Mr. McClain nodded and chuckled quietly.
"At least you're keeping your sense of humor," he said, suppressing a grin.

As he left and then returned from lunch, Todd watched and listened to the other men in the waiting room, listening as they swapped their tales of disorders and their own pasts.
Their backgrounds and stories seemed so harrowing, as they discussed the horrors of combat and its brutality. Those stories only reinforced Todd's feelings of discomfort at being where he was.
Why am I here? These other men, they went through far worse.
I’m just an education reporter who doesn’t always like being around schools.
But it had been wearing on him and now Todd’s family and co-workers had encouraged him to get some kind of help.
In fact, it was the only way that Todd’s fiancée would say yes.

“Post Traumatic Stress Syndrome?” he said with more than a little surprise after learning of the diagnosis. “Me?”
Mr. McClain nodded.
“But I’ve never even been in the service. I can’t have-“
“Why not?”
“Those other men in the waiting room, they were combat veterans. What they saw, what they experienced yes, but not me,” Todd said with a sense of shock. “I’ve worked with guys like this.
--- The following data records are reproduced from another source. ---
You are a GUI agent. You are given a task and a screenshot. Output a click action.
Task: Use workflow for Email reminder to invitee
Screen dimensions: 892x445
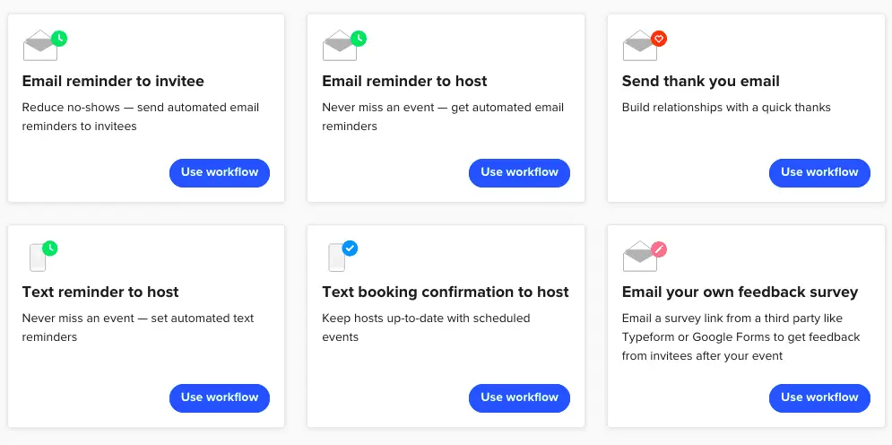[x=220, y=172]
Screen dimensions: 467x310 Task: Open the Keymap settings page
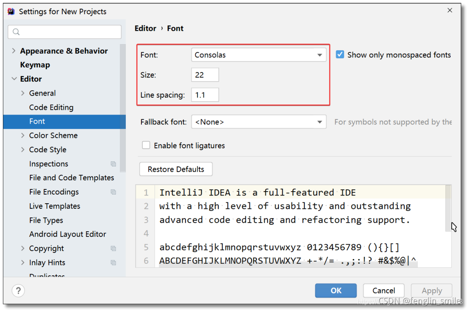35,65
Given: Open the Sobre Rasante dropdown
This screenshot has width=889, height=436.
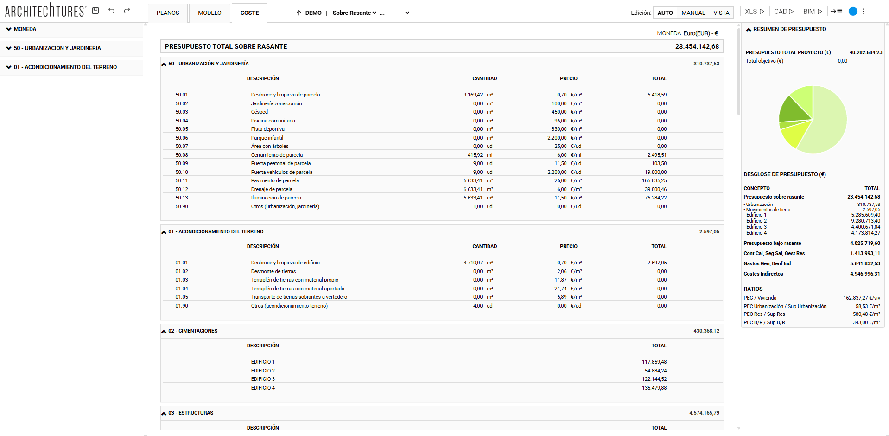Looking at the screenshot, I should [x=355, y=13].
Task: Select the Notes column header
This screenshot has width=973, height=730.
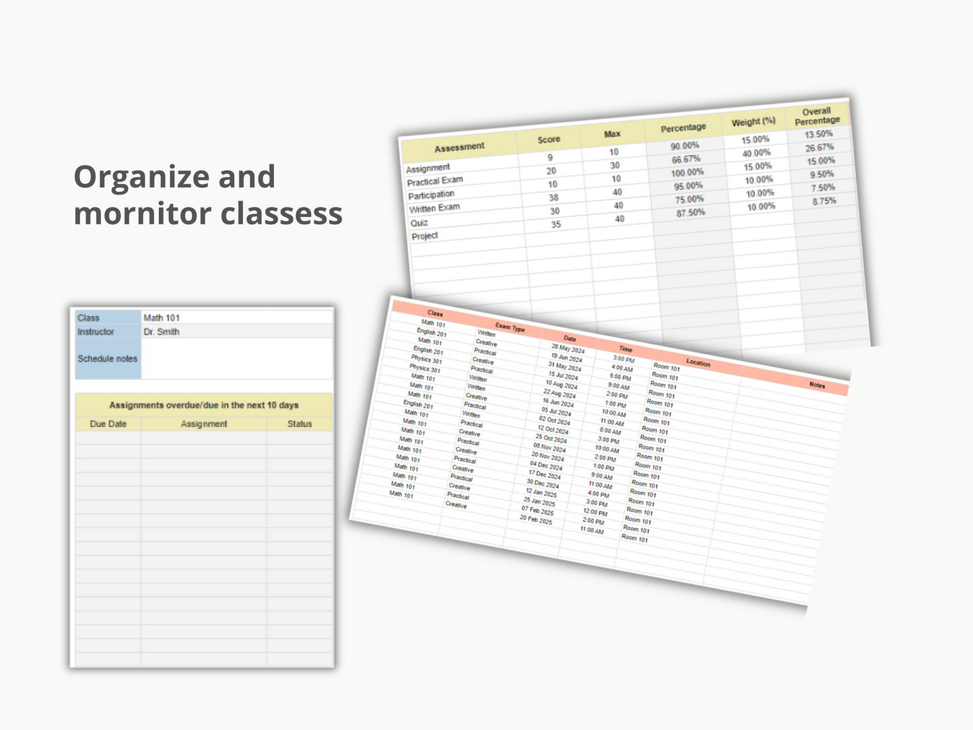Action: coord(818,385)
My great uncle was in World War II and they said he had what they called combat fatigue. I can’t have that.”

Mr. McClain looked at Todd and then dropped his head sharply.
“No, you weren’t in the military and no, you never saw combat,” he said. “But you had a very difficult childhood and adolescence. You have a lot of baggage and the tags are all from places where you went to school. There’s no other way to put it, you were bullied in school and at home, it wasn’t much better.”
“My grades? My jobs? I struggled with both. I was just beefing like a kid who's been caught misbehaving.I demanded the flak I caught.”
"Your dad told you that, didn't he?"
"Yes."
"He made you repeat it, didn't he?"
"Yes."
“You may have been emotionally abused.”
“I wasn’t keeping my grades up.”

Todd saw the woman from a distance and smiled. They shared a warm embrace later that afternoon. Valerie wiped away a tear after they kissed.
“How’d it go?” she asked Todd.
“They say I have, I have,”
“PTSD?”
Todd nodded.
“I thought so,” she said. “I thought so from the first time I met you. I guess that’s what I get for being a nurse in the Navy.”
Todd shrugged.
“I just wish they’d call it something else.”